Найти тему
Nеон & бумага

О "Джокере" без штампов, клише и повторов: короче, душевненько о психопате.

Его танцы прекрасны, как и музыка в фильме.
Его танцы прекрасны, как и музыка в фильме.

В детстве, когда заканчивались мультики про «Человека-паука» или «Черепашек-ниндзя», хотелось вскочить с плюшевого ковра и разбрасывать паутину, мысленно притягивая вещи и двери, которые, увы, так и не открывались, пока их не толкнёшь. Или размахивать воображаемыми нунчаками и петь про «панцирь как рубашки», дольше не выходить из образа, бесконечно вкушать магическое воздействие мультипликации на слабую, податливую психику ребёнка. Спустя годы, после финальных титров «Джокера», появляется тяга медленно подняться с мягкого кресла, изображая одно из тех па, какие вытворял герой на экране. А ведь психика-то уже окрепшая — таково воздействие большого кино, граничащего с искусством.

Мозг ребёнка - это кладезь странных образов и не замыленных сажей знания впечатлений. А ещё — идеальное средство самозащиты. Психика способна вырезать кадры с потрясениями из памяти, вырабатывая блокирующий ответ на всё жуткое и страшное, ползущее извне. Иногда механизм почти незаметен для окружающих, но не в том случае, когда он мутирует в сардонический смех, перемешенный со слезами, кашлем и отрыжкой. Создаётся ярчайший контраст, граничащий со штампом, с дешёвой кино-уловкой, и ты уже возмущаешься: «А ваш смех настоящий?
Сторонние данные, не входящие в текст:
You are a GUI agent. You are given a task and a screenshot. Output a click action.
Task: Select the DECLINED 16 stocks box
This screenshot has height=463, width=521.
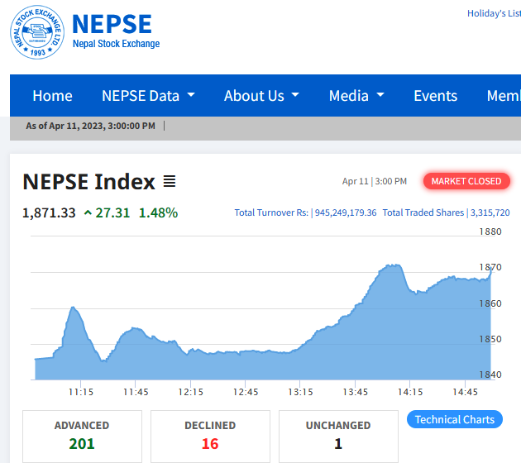tap(210, 436)
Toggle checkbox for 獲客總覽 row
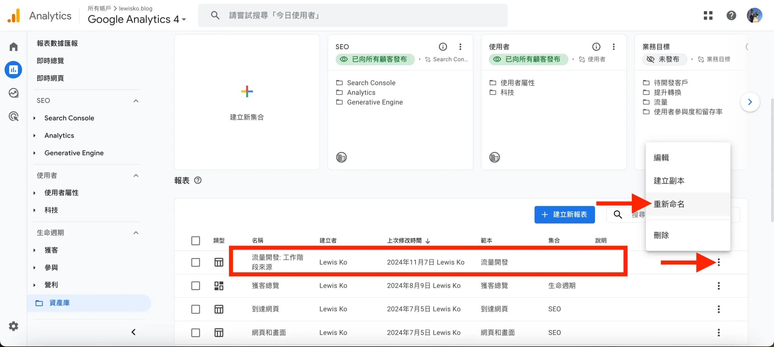 (196, 285)
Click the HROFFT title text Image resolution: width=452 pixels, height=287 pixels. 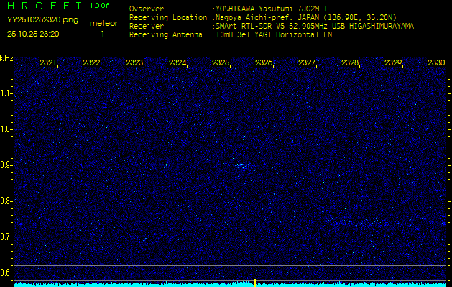[43, 6]
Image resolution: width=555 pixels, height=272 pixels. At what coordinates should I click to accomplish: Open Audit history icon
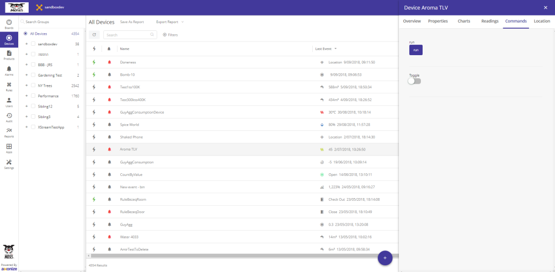pos(9,117)
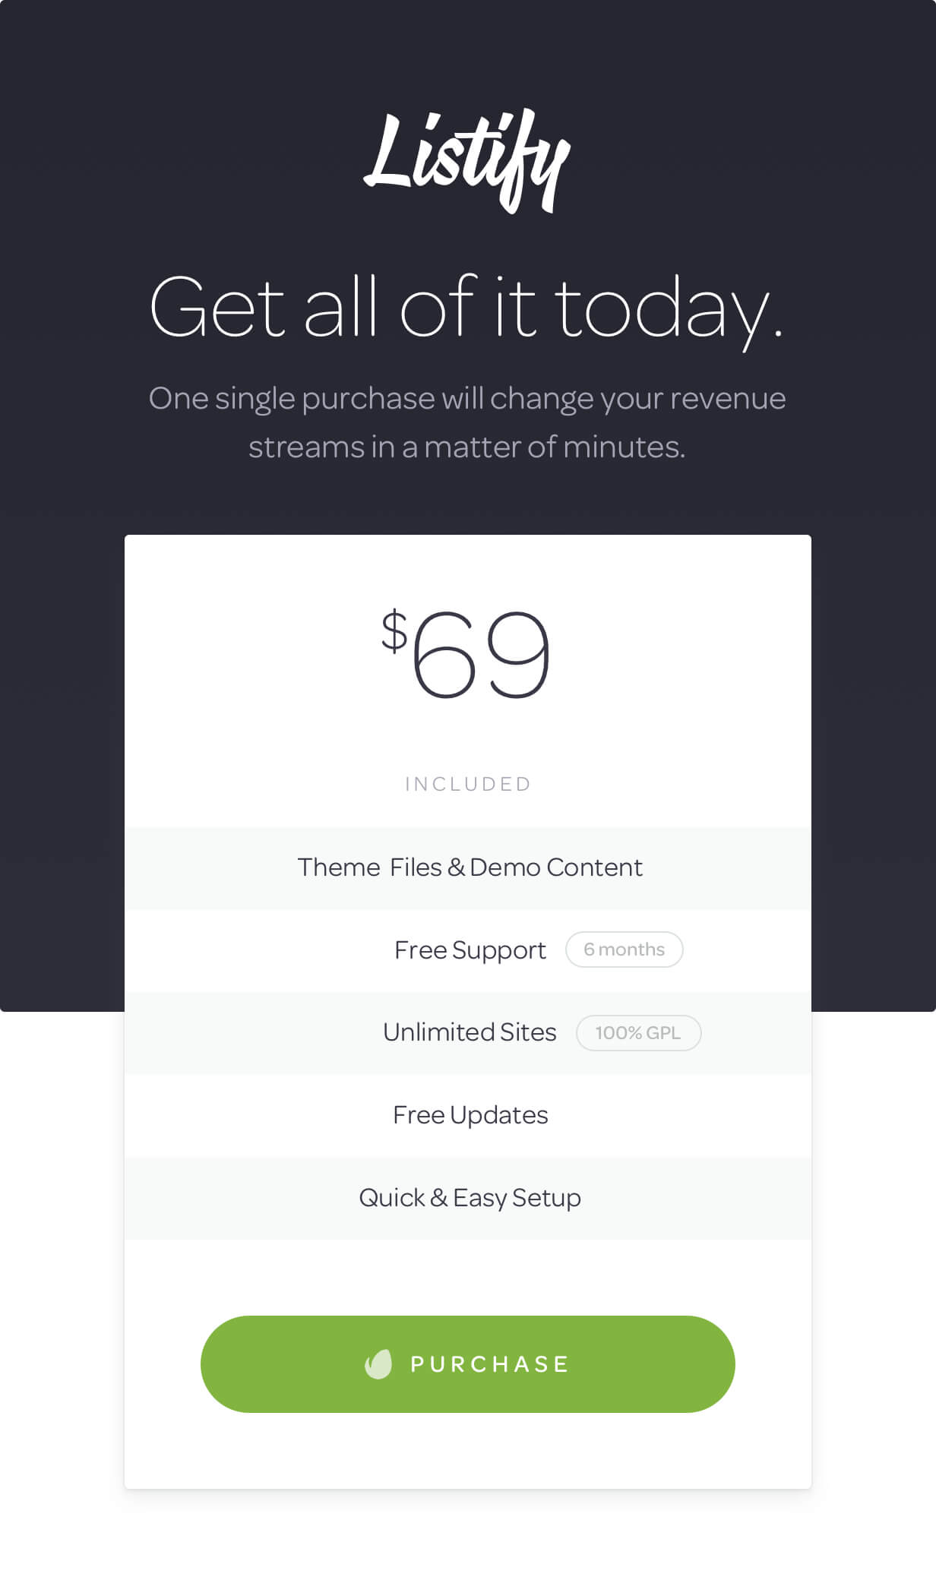Image resolution: width=936 pixels, height=1580 pixels.
Task: Click the green Purchase button
Action: tap(468, 1364)
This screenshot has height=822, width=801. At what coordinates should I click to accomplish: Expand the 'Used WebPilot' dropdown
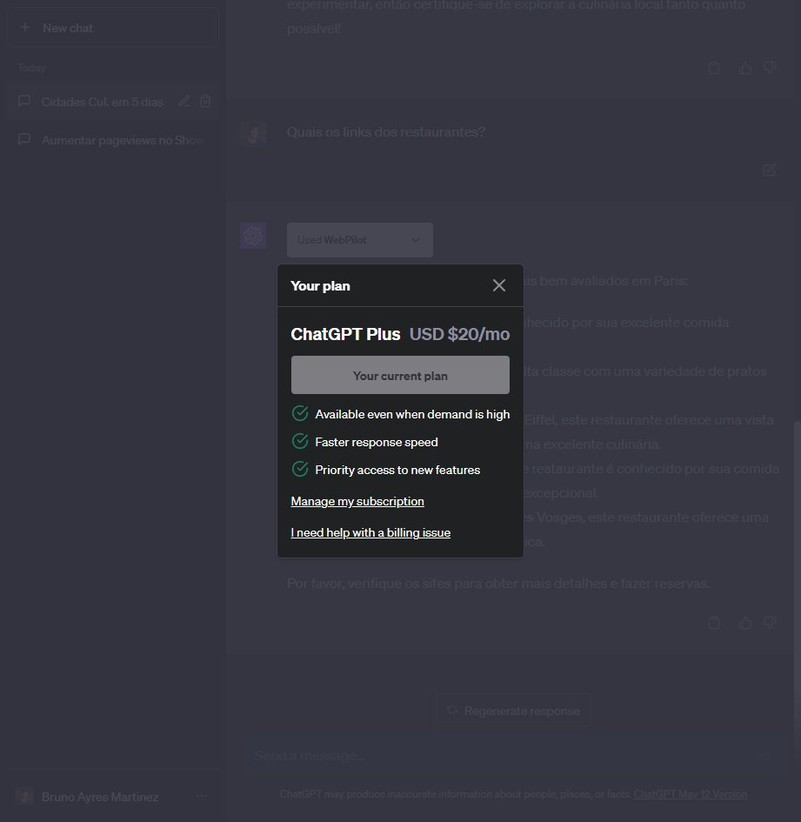tap(359, 239)
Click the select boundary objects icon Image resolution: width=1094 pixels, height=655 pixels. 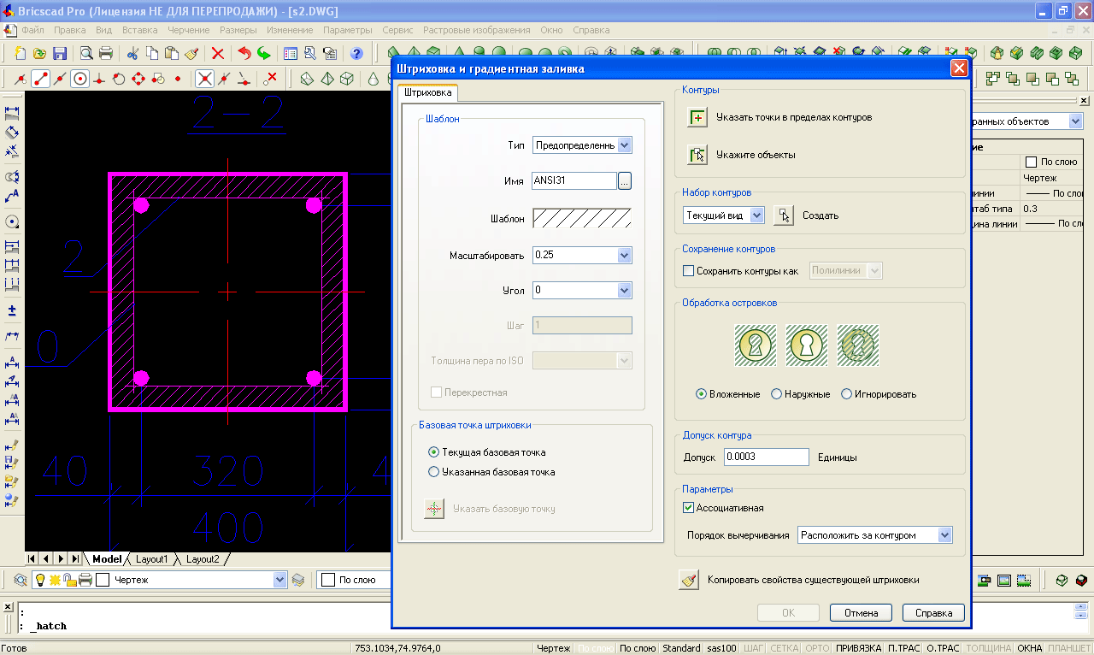coord(697,155)
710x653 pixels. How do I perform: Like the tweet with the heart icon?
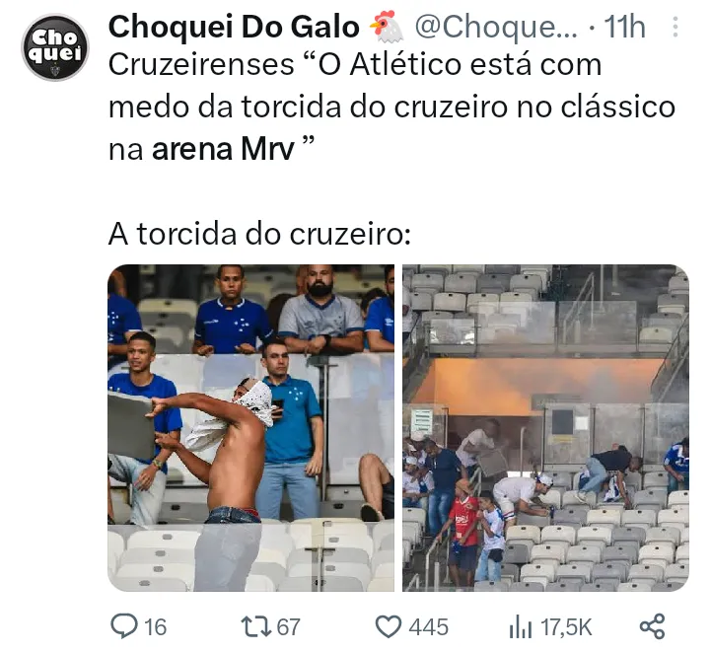click(389, 626)
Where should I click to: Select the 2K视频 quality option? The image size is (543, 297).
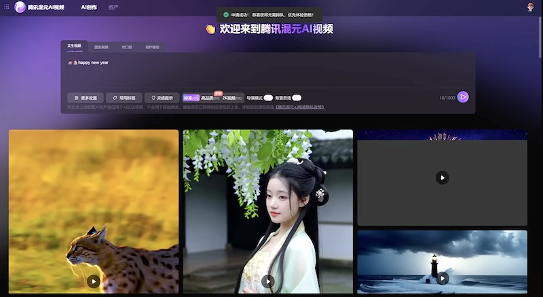coord(232,98)
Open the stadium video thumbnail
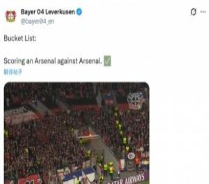Image resolution: width=209 pixels, height=184 pixels. point(76,133)
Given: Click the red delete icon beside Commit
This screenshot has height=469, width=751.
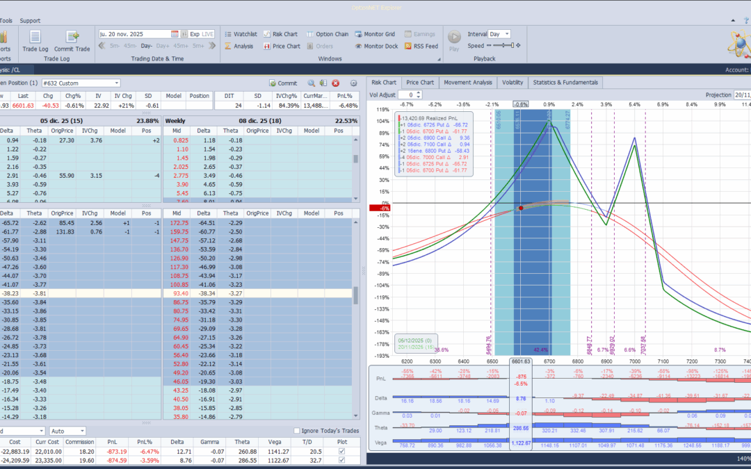Looking at the screenshot, I should (335, 83).
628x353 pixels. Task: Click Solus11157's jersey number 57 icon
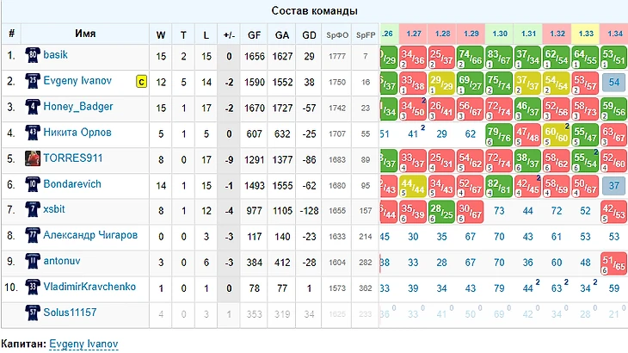coord(33,313)
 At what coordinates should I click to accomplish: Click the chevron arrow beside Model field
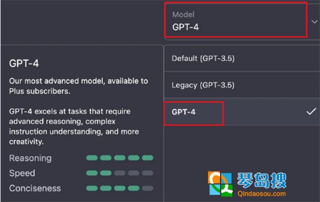coord(314,21)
Или клоунада, часть образа?» И, вытирая слёзы, больной не находит слов для объяснения.

На протяжении своей жизни Артур Флек отыгрывает роль, потому и сомневается, что существовал вовсе. Отсюда и тяга к славе, пусть и комического таланта в нём ни гроша. Любовь толпы превращается в индикатор его сущности, барометр его плотского воплощения; герою не нужен бунт и справедливость, его влечёт деструктивная муза, которая открыла иной способ самопознания — через насилие. Будущий Джокер мог бы позаимствовать слова Бронсона из одноимённого фильма: «Всю свою жизнь я мечтал прославиться». Но лишь ради сладкого мига ясного осознания, что живой и вдыхаешь настоящий воздух, а не только густой табачный дым.

Появляется ли надежда на нормальную жизнь, когда в лифте в его компании возвращаются к себе в квартиру мать и дитя? Его будущие близкие друзья? Парень-то не так безнадёжен: по крайней мере, одну удачную шутку он отпускает, когда к нему заявляется эта милая женщина, обратившая на него своё внимание. Велик соблазн представить, что Артур Флек, словно тот немногословный Водила из «Драйва», заглянет помочь с продуктами и решит все проблемы: погасит чужие долги, вызволит малолетнюю проститутку из борделя — расквитается с негодяями. Разумеется, так он и поступит, но сначала урезонит внезапный гадкий приступ визгливого смеха, который так нервирует соседей.

Просто некоторые не созданы быть счастливыми. Или жить нормально, как все. Артур Флек догадывался об этом, но его руки, закованные в путы гниющего социума и материнской любви, годились лишь для нанесения грима и мочалки, которой он обтирал в ванной свою жалкую, старую мать. Предохранитель слетел, когда из груши для битья вытрясли последнюю улыбку; и теперь ничто его не страшит, ведь только потеряв любой ориентир, разорвав малейшую привязанность, можно устроить собственное, грандиозное шоу. И чем ярче будет оскал, тем импульсивней станут стохастические жесты, перетекающие в деяния, порой самые безжалостные. Тем яростней зазвучит музыка, высветив сцену, где выступает стендапер-неудачник, ненароком превратившийся в символ протеста против фальшивых ухмылок и карнавала навязанных развлечений.